Tutto era pronto. La prima perfezione del cha-no-yu consisteva nella pulizia, la seconda nella assoluta semplicità. L’ultima, e la più grande, nell’essere adeguato a un particolare ospite, o agli ospiti. Udì i passi di Mariko, poi la sentì sciacquarsi le mani nella fresca acqua di fiume della cisterna. Tre passi leggeri fino alla veranda. Altri due fino alla soglia riparata dalle tende. Perfino lei dovette curvarsi per passare dalla porta volutamente minuscola perché tutti si umiliassero attraversandola. Al cha-no-yu erano tutti pari, il più nobile dei daimyo e il più modesto dei samurai, e perfino un contadino, se fosse stato invitato.
Mariko osservò prima di tutto la disposizione dei fiori. Buntaro aveva scelto una sola rosa selvatica rossa e aveva deposto una sola goccia sulla foglia, posandola su pietre rosse.

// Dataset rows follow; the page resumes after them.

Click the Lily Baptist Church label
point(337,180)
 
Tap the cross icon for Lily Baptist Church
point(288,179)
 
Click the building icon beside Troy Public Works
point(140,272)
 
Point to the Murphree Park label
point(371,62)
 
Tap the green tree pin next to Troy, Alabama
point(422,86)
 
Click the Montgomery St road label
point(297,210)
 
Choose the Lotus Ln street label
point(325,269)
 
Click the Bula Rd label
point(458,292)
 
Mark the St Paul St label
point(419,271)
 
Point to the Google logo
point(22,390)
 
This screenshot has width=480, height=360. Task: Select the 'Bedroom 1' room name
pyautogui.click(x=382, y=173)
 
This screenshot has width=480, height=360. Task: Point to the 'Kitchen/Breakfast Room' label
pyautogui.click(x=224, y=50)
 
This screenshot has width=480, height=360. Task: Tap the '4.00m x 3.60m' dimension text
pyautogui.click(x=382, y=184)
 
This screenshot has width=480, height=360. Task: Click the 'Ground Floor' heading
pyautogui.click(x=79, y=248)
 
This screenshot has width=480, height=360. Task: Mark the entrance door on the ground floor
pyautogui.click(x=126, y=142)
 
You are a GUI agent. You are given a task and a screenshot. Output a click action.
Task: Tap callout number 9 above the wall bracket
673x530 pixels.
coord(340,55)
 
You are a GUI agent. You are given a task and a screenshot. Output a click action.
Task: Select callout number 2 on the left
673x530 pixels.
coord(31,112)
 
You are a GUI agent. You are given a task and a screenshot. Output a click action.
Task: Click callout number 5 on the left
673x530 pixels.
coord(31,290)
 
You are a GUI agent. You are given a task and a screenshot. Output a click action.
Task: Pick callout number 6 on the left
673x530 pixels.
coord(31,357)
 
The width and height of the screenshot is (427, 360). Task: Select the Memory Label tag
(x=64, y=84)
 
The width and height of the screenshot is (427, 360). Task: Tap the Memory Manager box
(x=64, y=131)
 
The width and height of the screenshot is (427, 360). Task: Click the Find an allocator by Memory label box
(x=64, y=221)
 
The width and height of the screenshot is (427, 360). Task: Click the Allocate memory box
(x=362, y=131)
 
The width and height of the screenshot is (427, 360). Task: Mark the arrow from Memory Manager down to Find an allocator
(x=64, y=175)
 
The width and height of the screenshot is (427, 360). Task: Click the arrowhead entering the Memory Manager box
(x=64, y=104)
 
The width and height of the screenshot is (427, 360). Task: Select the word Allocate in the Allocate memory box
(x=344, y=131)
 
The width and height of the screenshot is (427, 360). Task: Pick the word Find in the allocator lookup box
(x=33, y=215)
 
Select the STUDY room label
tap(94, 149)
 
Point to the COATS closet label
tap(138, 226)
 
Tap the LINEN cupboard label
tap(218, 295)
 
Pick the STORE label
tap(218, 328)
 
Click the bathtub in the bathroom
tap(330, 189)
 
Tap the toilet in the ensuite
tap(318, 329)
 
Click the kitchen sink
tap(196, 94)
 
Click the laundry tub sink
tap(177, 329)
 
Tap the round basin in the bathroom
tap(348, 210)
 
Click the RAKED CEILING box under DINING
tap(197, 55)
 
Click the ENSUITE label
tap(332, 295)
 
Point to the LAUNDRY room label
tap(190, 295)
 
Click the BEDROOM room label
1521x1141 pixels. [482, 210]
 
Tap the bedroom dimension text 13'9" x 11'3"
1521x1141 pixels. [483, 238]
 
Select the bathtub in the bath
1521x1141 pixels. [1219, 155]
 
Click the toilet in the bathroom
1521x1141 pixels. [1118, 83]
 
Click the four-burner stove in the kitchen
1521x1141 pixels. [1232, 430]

Con il fiore egli diceva: l’autunno sta per venire, non piangere su questo tempo, il tempo della morte, in cui la terra sprofonda nel sonno; godi il tempo del nuovo principio e prova la gloriosa freschezza dell’aria autunnale in questa sera d’estate…
presto la lacrima svanirà e così la rosa, soltanto le pietre resteranno… presto tu ed io svaniremo e soltanto le pietre resteranno.
Osservò Mariko, distaccato da se stesso, sprofondato in quella sorta di trance che a volte aveva la fortuna di godere chi offriva il cha, in completa armonia con quanto lo circondava. Mariko si inchinò al fiore in segno di omaggio e venne ad inginocchiarsi di fronte a lui. Indossava un kimono marrone scuro, con un filo d’oro lungo gli orli che metteva in rilievo il candore del collo e del viso. L’obi verde scurissimo armonizzava con il sottabito. I capelli erano acconciati semplicemente e senza ornamenti.
“Sei la benvenuta” disse Buntaro dando inizio al rito.”
Gli autori.

Murakami Kijo (1865-17 settembre 1938) nacque come Shotaro Murakami a Edo nel 1865. Si trasferì nella città di Takasaki nel 1873. Murakami ha studiato haiku con Masaoka Shiki e ha contribuito a pubblicare la prima edizione di Hotogisu, una famosa rivista haiku. Pubblicò la sua collezione di lavori nel 1917. Da giovane aveva studiato legge, ma divenne sordo a causa di una malattia e dovette rinunciare ai suoi studi. Nel 1894 lavorò come scriba legale a Takasaki. Nel 1927 perse i suoi beni e la sua casa a causa di un incendio.

L’autore di Shogun James Clavell è nato in Australia nel 1924 ed è morto in Svizzera nel 1994. Durante la Seconda guerra mondiale è stato prigioniero a Singapore ed è giunto poi negli Stati Uniti dove ha lavorato come sceneggiatore e regista. Scrittore di fama internazionale, i suoi libri sono stati best seller tradotti in tutto il mondo. Famosa la sua trilogia ambientata nell’Oriente del passato: Shōgun, Gai-jin e Tai-Pan.